The resulting Ag, Ba, Sr or Mn based compounds seed piezoelectric crystals which incorporate PrP and ferritin into their structure. These ferrimagnetically ordered crystals multireplicate and choke up the PrP-proteoglycan conduits of electrical conduction throughout the CNS. The second stage of pathogenesis comes into play when the pressure energy from incoming shock bursts of low frequency acoustic waves from low fly jets, explosions, earthquakes, etc. (a key eco-characteristic of TSE cluster environments) are absorbed by the rogue "piezoelectric" crystals, which duly convert the mechanical pressure energy into an electrical energy which accumulates in the crystal-PrP-ferritin aggregates (the fibrils) until a point of "saturation polarization" is reached.
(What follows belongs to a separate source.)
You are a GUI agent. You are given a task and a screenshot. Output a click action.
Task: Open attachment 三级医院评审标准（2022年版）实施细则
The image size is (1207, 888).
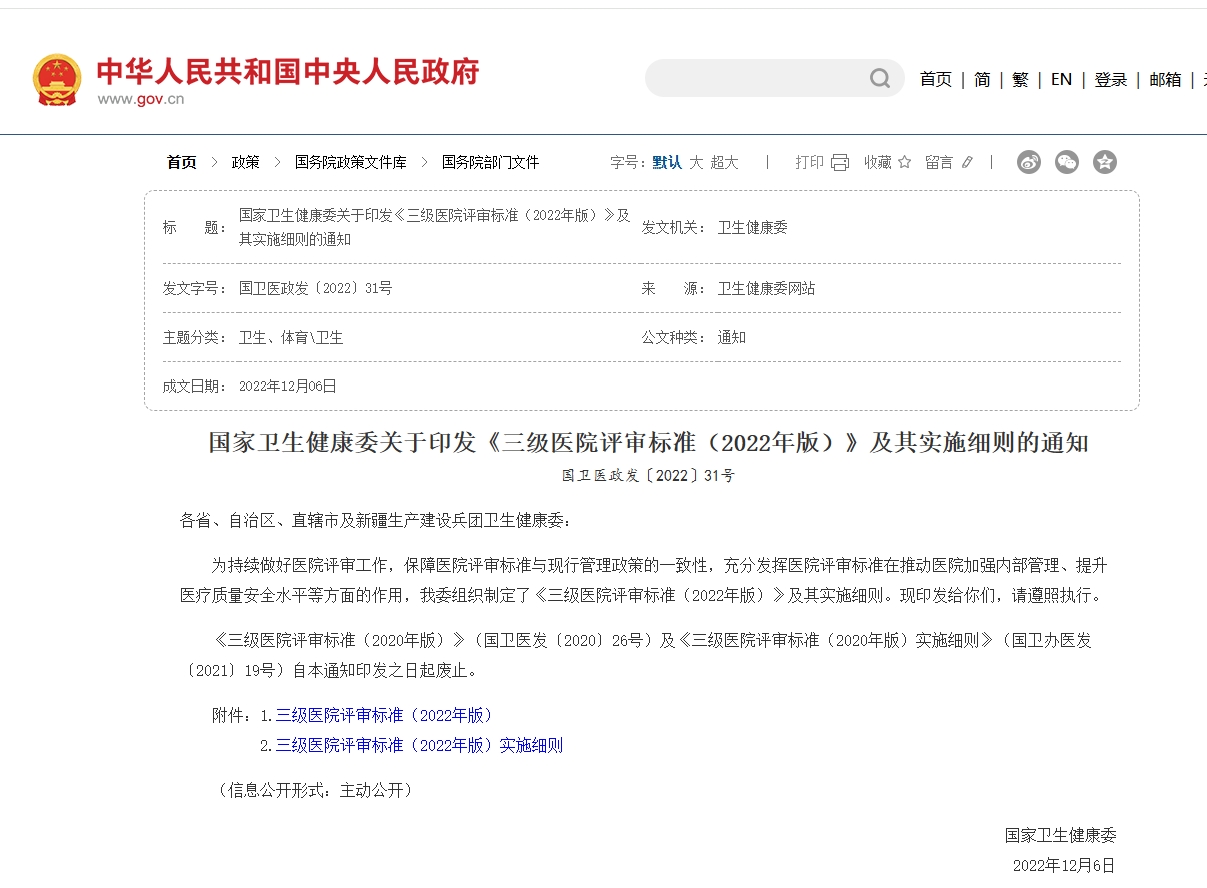coord(419,745)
Magnetic fields are generated on the crystal surface, which initiate chain reactions of deleterious free radical mediated spongiform neurodegeneration in surrounding tissues. Since Ag, Ba, Sr or Mn based piezoelectric crystals are heat resistant and carry a magnetic field inducing pathogenic capacity, it is proposed that these ferroelectric crystal pollutants represent the transmissible, pathogenic agents that initiate TSE.